## YOUR TASK
Every record is to be printed exactly as written, and any picture in it is skipped.
### WORKING DATA ###
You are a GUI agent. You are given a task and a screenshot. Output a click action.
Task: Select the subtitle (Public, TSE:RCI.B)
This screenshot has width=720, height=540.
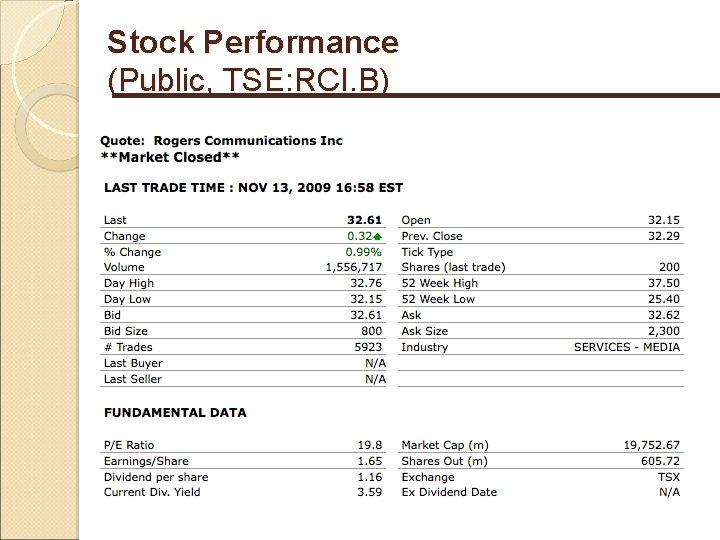pos(248,81)
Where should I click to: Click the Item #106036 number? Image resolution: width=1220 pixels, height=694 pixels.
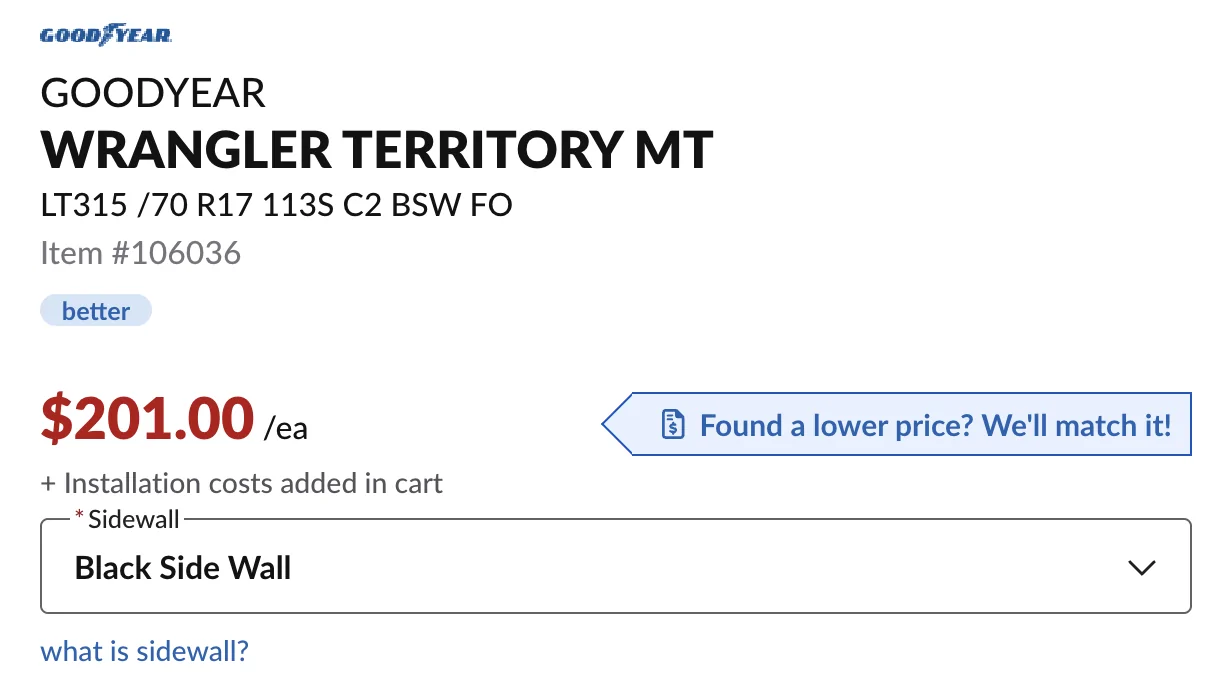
###
## EXERCISE RESPONSE
You are a GUI agent. You are given a task and a screenshot. Output a click action.
Task: Select the subtitle (Public, TSE:RCI.B)
This screenshot has width=720, height=540.
pos(248,81)
Where should I click to: Click the Item #106036 number? Image resolution: width=1220 pixels, height=694 pixels.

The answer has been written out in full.